**Text section**.
============================================================

Comment on whether \(\mathrm{F}_{2}\) will become a stronger oxidizing agent with increasing \(\mathrm{H}^{+}\) concentration.

Short Answer

Expert verified
According to the provided information, increasing the \( \mathrm{H}^{+} \) concentration will not make \(\mathrm{F}_{2}\) a stronger oxidizing agent.

Step by step solution

01

Understand the relevant reaction

Consider the following half-reaction: \(\mathrm{F}_{2} + 2e^- \rightarrow 2\mathrm{F}^{-}\). Here, Fluorine is acting as an oxidizing agent because it is accepting electrons.
02

Determine the effect of \( \mathrm{H}^{+} \) ions

In this reaction, the concentration of \( \mathrm{H}^{+} \) ions does not have a direct role. Therefore, changing this concentration will not directly influence the ability of Fluorine to act as an oxidizing agent.

============================================================

**Extracted data**.
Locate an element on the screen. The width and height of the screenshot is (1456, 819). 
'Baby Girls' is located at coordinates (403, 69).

============================================================

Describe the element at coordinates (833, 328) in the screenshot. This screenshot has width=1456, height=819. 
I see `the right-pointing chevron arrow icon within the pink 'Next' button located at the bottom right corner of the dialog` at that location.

============================================================

**Things to do**.
1) In the worked solution on fluorine as an oxidizing agent, why does a change in H⁺ concentration not directly affect fluorine's ability to act as an oxidizing agent? Answer in one to three sentences.
2) Answer these questions about the worked solution on fluorine as an oxidizing agent:
(a) Which half-reaction does the first step consider?
(b) Why is fluorine described as acting as an oxidizing agent?
(c) What does the short answer conclude about raising the H⁺ concentration?
3) Extend the worked solution on fluorine as an oxidizing agent, starting after its final step.

**Task answers**.
1) In the half-reaction F₂ + 2e⁻ → 2F⁻, H⁺ ions play no direct role. Changing their concentration therefore does not directly influence fluorine's ability to act as an oxidizing agent.

2)
(a) F₂ + 2e⁻ → 2F⁻
(b) Because it is accepting electrons.
(c) Increasing the H⁺ concentration will not make F₂ a stronger oxidizing agent.

3)
03

Reason from the perspective of Le Chatelier's principle

However, if other reactions are involved where \( \mathrm{H}^{+} \) ions are implicated, the situation might change according to Le Chatelier’s principle (which states that if a dynamic equilibrium is disturbed by changing the conditions, the position of equilibrium shifts to counteract the change). For this specific query though, since no such other reactions are mentioned, it can be concluded as per the given information that an increase in \( \mathrm{H}^{+} \) concentration will not make \(\mathrm{F}_{2}\) a stronger oxidizing agent.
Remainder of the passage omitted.